Please duplicate the part of the book list on American wars starting at "The flip side" and ending at "professor of biology.", word for word.

▶ [SELECTED PASSAGE]:
-=-=-
The American Revolution
Washington's
Crossing
By David Hackett
Fischer
Hands down, Fischer
is my favorite historian. I have read every book he has written, and one of
them, Albion's Seed, his masterpiece, twice. After this, check out his Paul Revere's Ride. I'd love to see him
take on the Civil War sometime.
Civil War
Battle
Cry of Freedom
By James M. McPherson
A lively, sweeping,
comprehensive history of our most important war.
Indian Wars
Son
of the Morning Star
By Evan S. Connell
A great take on
Custer, and also of the life of the American soldier in the taking of the
West.
World War II
I think our
best-written war. If you haven't, read
these next two together:
Band of Brothers
by Stephen Ambrose.
With a company of the 101st Airborne from D-Day to the end of World War II. I
was reading this book once aboard a Marine CH-53 flying off Bosnia, and the
grizzled old sergeant running the helicopter saw the book and gave me two
thumbs up. By the way, I think the HBO series based on this book is the best
war movie ever made.
Catch-22
by Joseph Heller.
The flip side of the band of brothers: Someone is trying to kill me, even
though I have done nothing to him. More of a military book than many remember.
"Without realizing how it had come about," Heller writes, "the combat men in
the squadron discovered themselves dominated by the administrators appointed to
serve them." Thus is it always.
And two from the war in the Pacific:
With the Old
Breed at Peleliu and Okinawa
by E.B. Sledge.
No one passage or quotation leaps out, just the clear-eyed descriptions of mud,
filth, flies and maggots by a young Marine who was amazed to be alive when the
war ended ("You will survive," a mysterious voice assured him during a battle)
and went on to become a professor of biology.
Thunder Below
by Eugene Fluckey.
A bad title for a sprightly memoir by a young submarine captain in the Pacific
war, written by an old man looking back as a retired admiral, perhaps a bit
amazed at the feats of his reckless youth. After sneaking into a harbor and
shelling Japanese ships, he ran his sub into shoals, figuring correctly that no
one would be crazy enough to follow him.
This Kind of War
by T.R. Fehrenbach.
-=-=-
▶ [DATA BELOW]:
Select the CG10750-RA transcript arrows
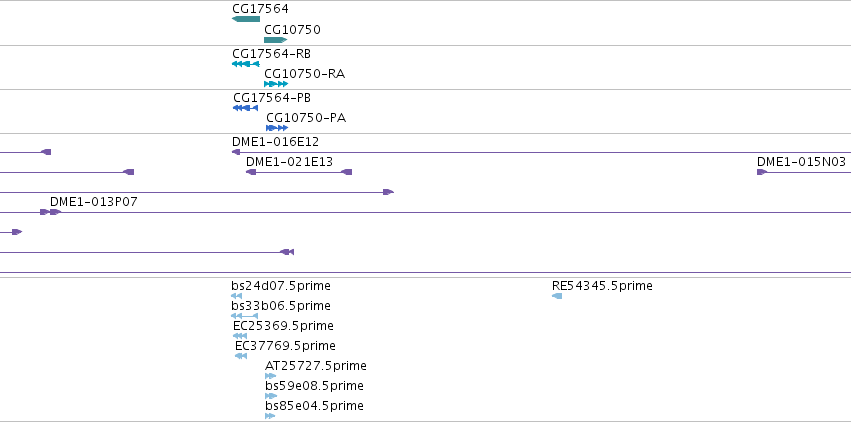851x422 pixels. click(276, 84)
-=-=-
▶ [SOLUTION]:
The flip side of the band of brothers: Someone is trying to kill me, even
though I have done nothing to him. More of a military book than many remember.
"Without realizing how it had come about," Heller writes, "the combat men in
the squadron discovered themselves dominated by the administrators appointed to
serve them." Thus is it always.
And two from the war in the Pacific:
With the Old
Breed at Peleliu and Okinawa
by E.B. Sledge.
No one passage or quotation leaps out, just the clear-eyed descriptions of mud,
filth, flies and maggots by a young Marine who was amazed to be alive when the
war ended ("You will survive," a mysterious voice assured him during a battle)
and went on to become a professor of biology.